The launch of Israel's campaign, 10 days ago, could not have been better timed. It caught the world's political elites on holiday, unable to concert an effective response, even if they had been minded to, and it caught Hamas, which runs Gaza, on the hop too. Hamas had ended a six month ceasefire with Israel but the Islamic movement's leadership did not apparently reckon on such a swift response from its enemy - as a consequence a majority of those killed in the first few days of bombing were party members, security men, and police who had not been dispersed for their own safety.
America's upcoming change of administration also played a key role in choosing this moment. Those Palestinian factions or the Lebanese movement, Hezbollah, that might have been tempted to act elsewhere in solidarity with the people of Gaza have not so far done so. Some feel this may be due to their reluctance to get off on the wrong foot with the Obama Administration.
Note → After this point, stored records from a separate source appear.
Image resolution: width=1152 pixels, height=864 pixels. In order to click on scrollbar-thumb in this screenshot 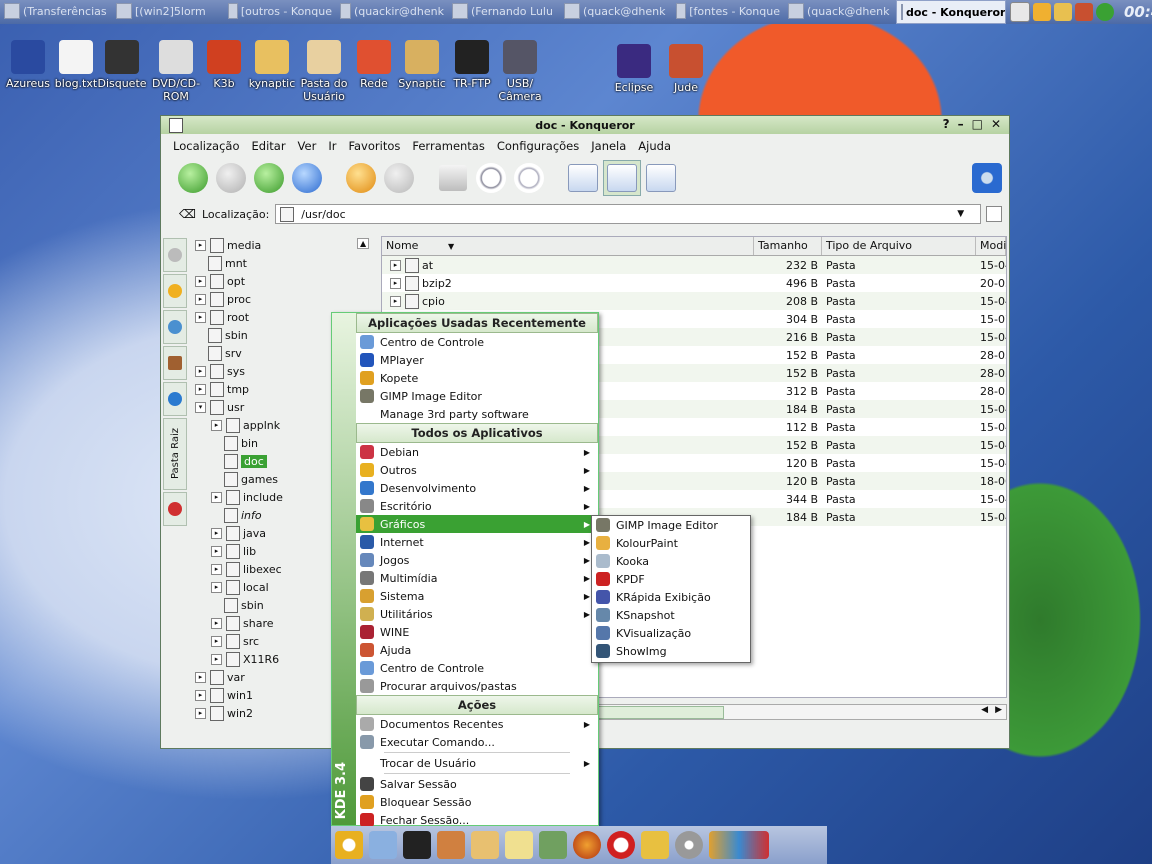, I will do `click(661, 712)`.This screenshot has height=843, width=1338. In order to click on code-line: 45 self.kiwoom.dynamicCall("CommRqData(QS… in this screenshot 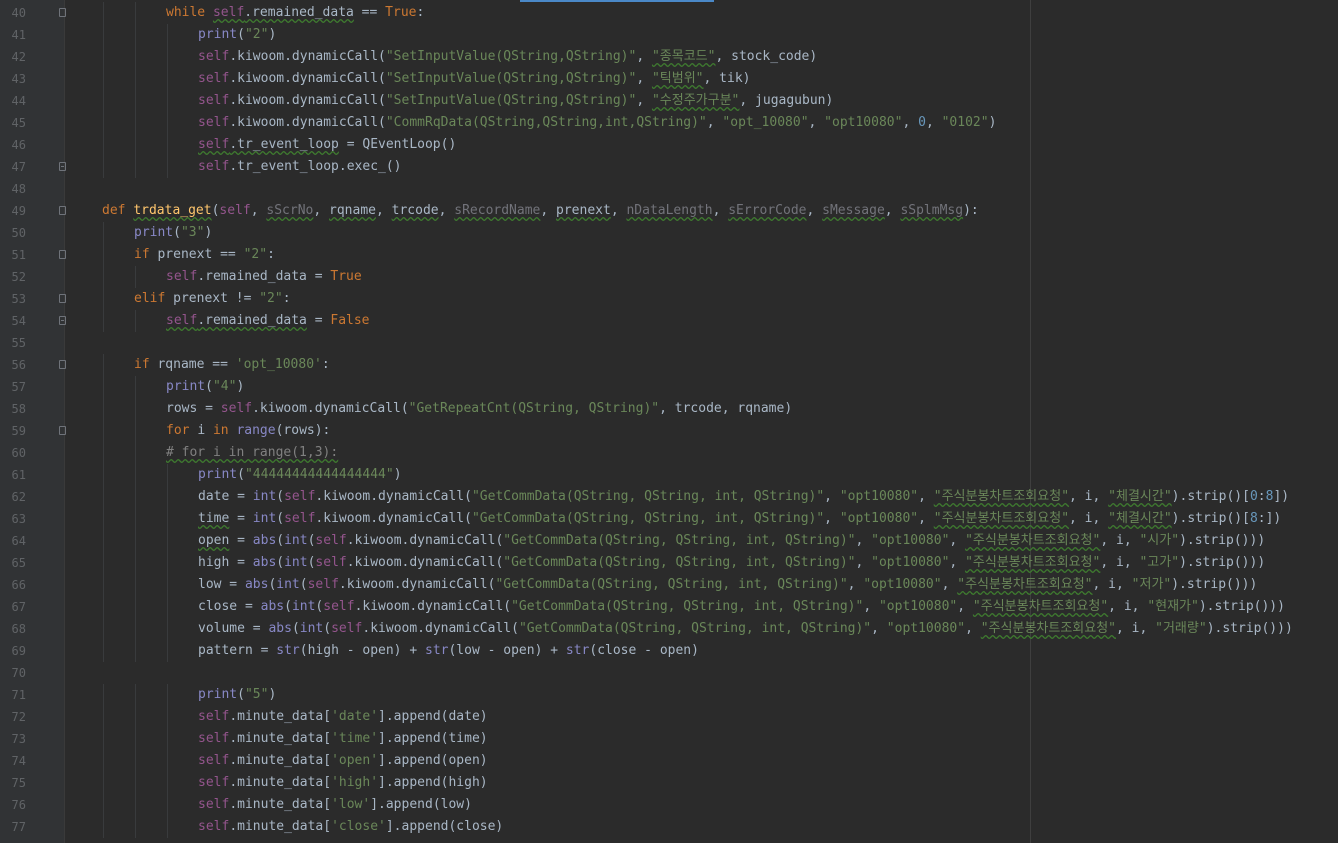, I will do `click(669, 123)`.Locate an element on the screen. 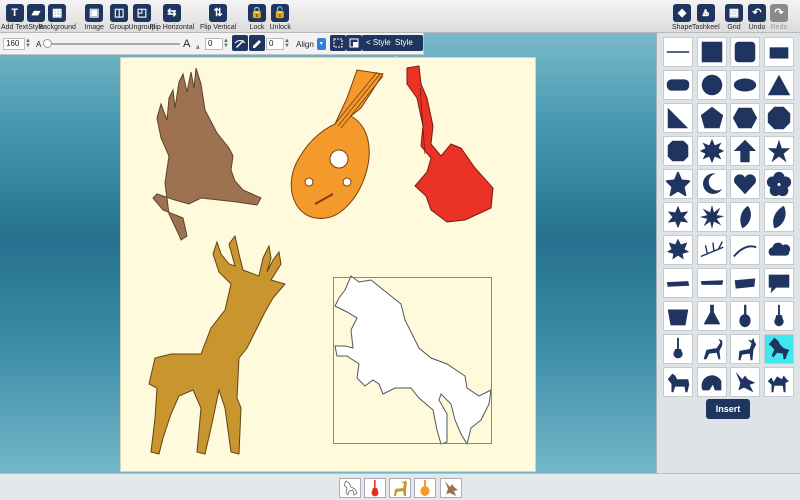  tashkeel-button: ۿ Tashkeel is located at coordinates (706, 18). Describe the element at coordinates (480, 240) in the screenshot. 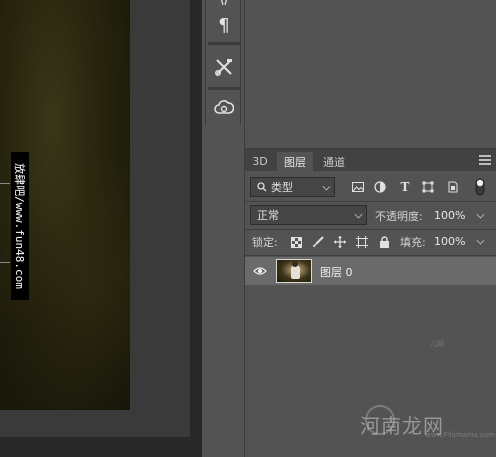

I see `fill-chevron-down-icon` at that location.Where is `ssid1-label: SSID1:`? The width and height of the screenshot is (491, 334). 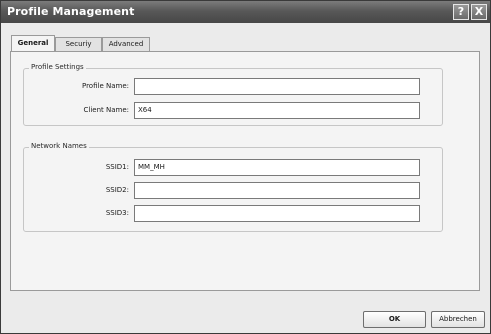 ssid1-label: SSID1: is located at coordinates (117, 167). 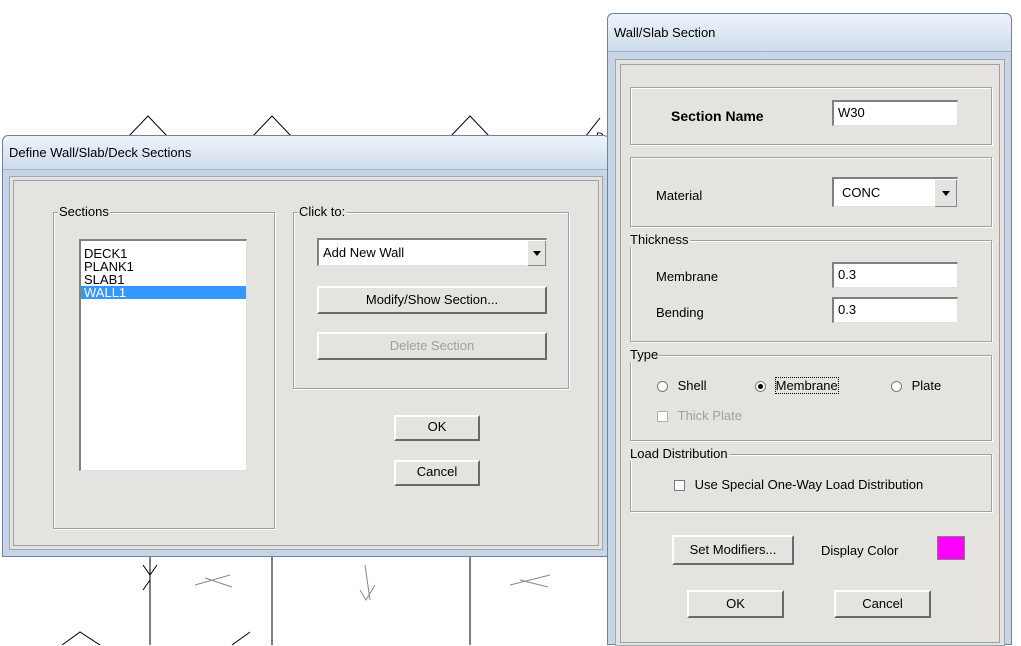 What do you see at coordinates (860, 550) in the screenshot?
I see `display-color-label: Display Color` at bounding box center [860, 550]. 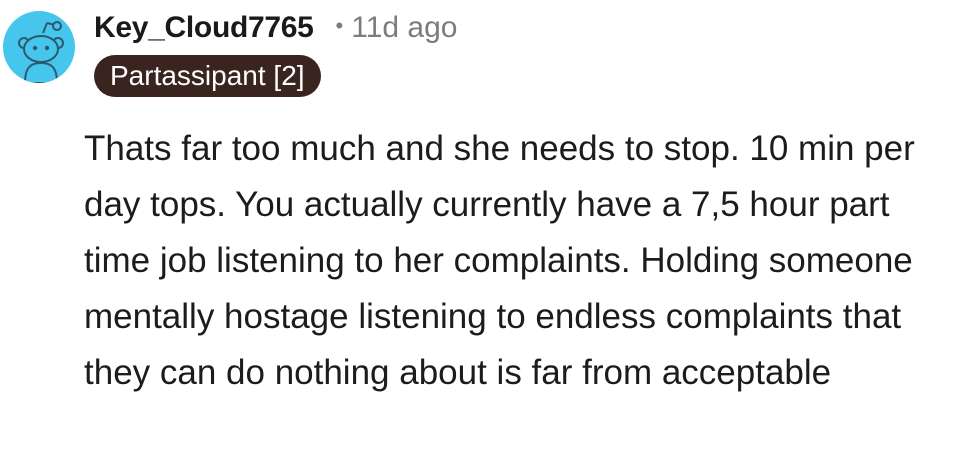 What do you see at coordinates (204, 28) in the screenshot?
I see `username: Key_Cloud7765` at bounding box center [204, 28].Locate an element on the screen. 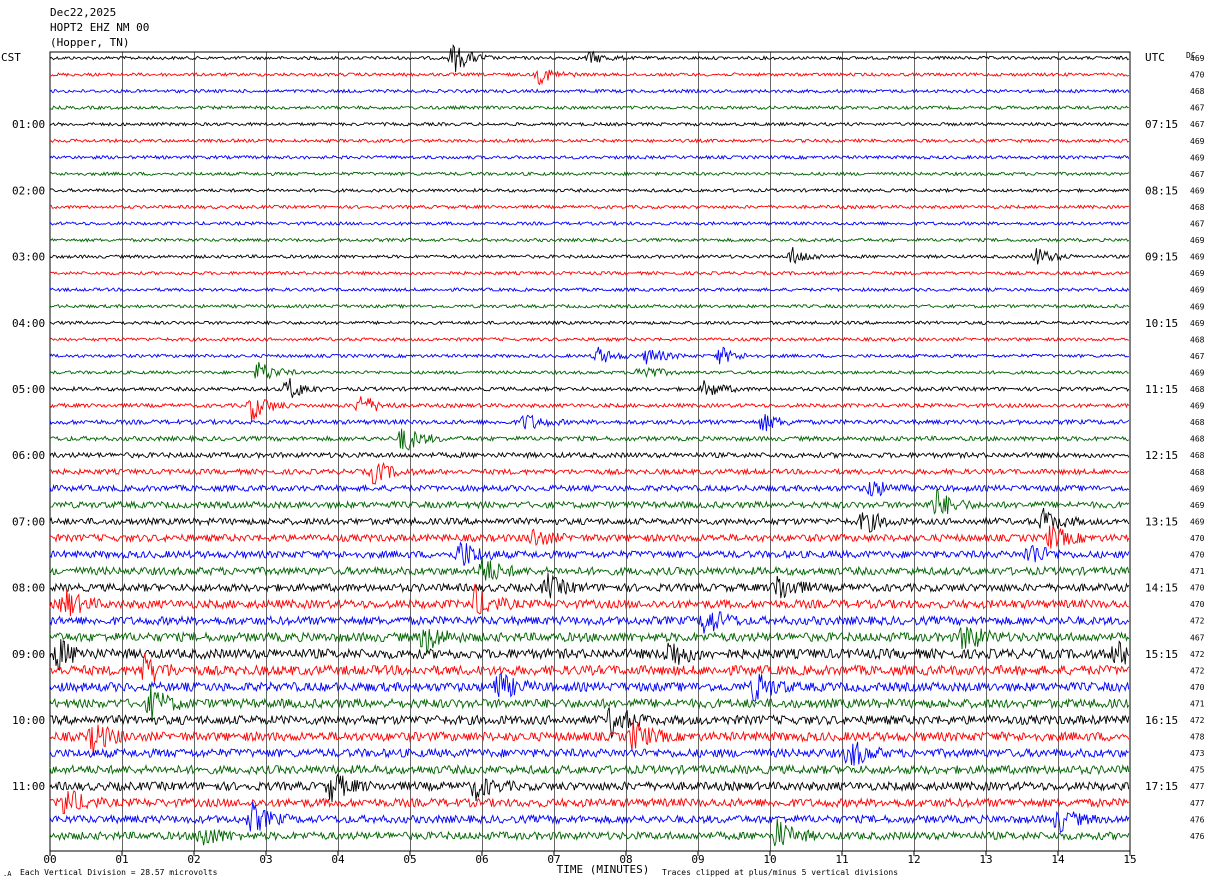 The width and height of the screenshot is (1210, 886). left-time-label: 04:00 is located at coordinates (28, 324).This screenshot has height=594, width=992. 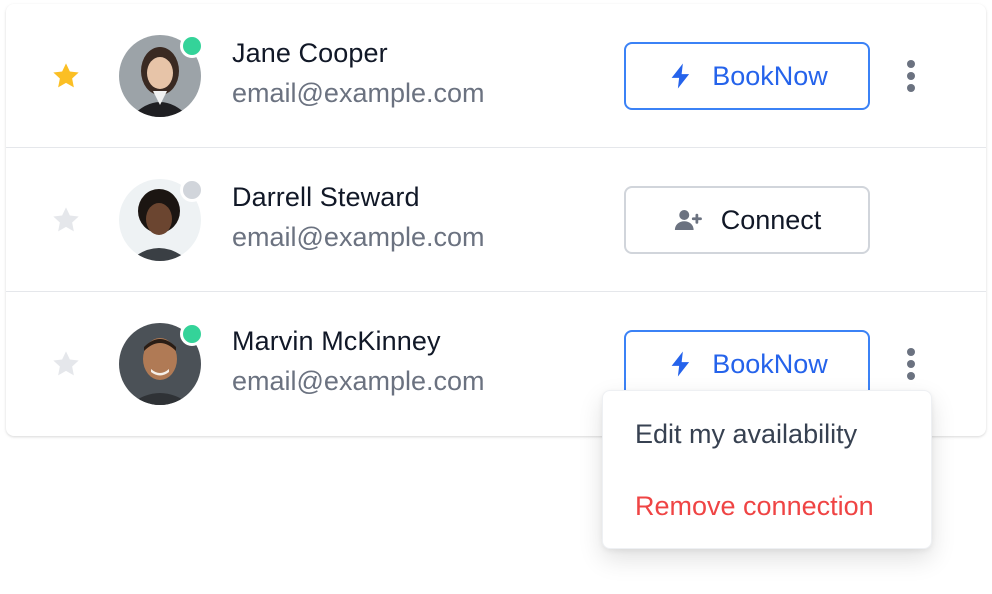 What do you see at coordinates (326, 197) in the screenshot?
I see `contact-name: Darrell Steward` at bounding box center [326, 197].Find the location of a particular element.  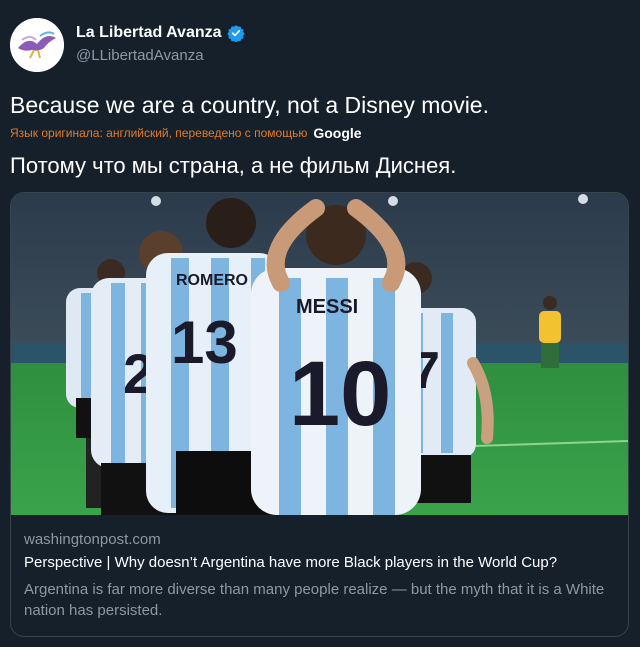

It is however a different electoral cycle - Israel's - that is now greatly complicating the decisions about how far to push this military action. Within the government of outgoing Prime Minister Ehud Olmert there are differing views. Tzipi Livni, the Foreign Minister and his successor as leader of the Kadima party, reportedly favours pushing on until the Hamas government in Gaza collapses. The Defence Minister (and former prime minister) Ehud Barak apparently favours more limited objectives of creating a longer term cease fire with the Hamas government. His Labour Party will be battling Ms Livni's at the polls next month.
So Mr Olmert will have to referee this disagreement among his Cabinet members. In the meantime, other factors in the timing equation will militate against open-ended action in Gaza. With stark reports of infrastructure collapsing within the strip as well as more than 540 dead at the time of writing, the growing cost of this offensive is creating ripples of outrage around the world.
Many Israelis don't care too much about that - or rather they put their own security first - but the longer this goes on the greater the possible damage to relations with the United States and the possibility that Hezbollah or one of its Palestinian allies will launch attacks across the Lebanese border. There are risks too that if the Israeli army becomes too much of a static target on the ground in Gaza, its losses through suicide bombing and other resistance may start to multiply.
So the key questions about timing are now those about when all of this destruction should stop. Given these pressures, Ms Livni's more ambitious ideas about toppling Hamas may get shelved. But rest assured that however this ends both she and Mr Barak will try to take the credit for the timing of the campaign in the first place.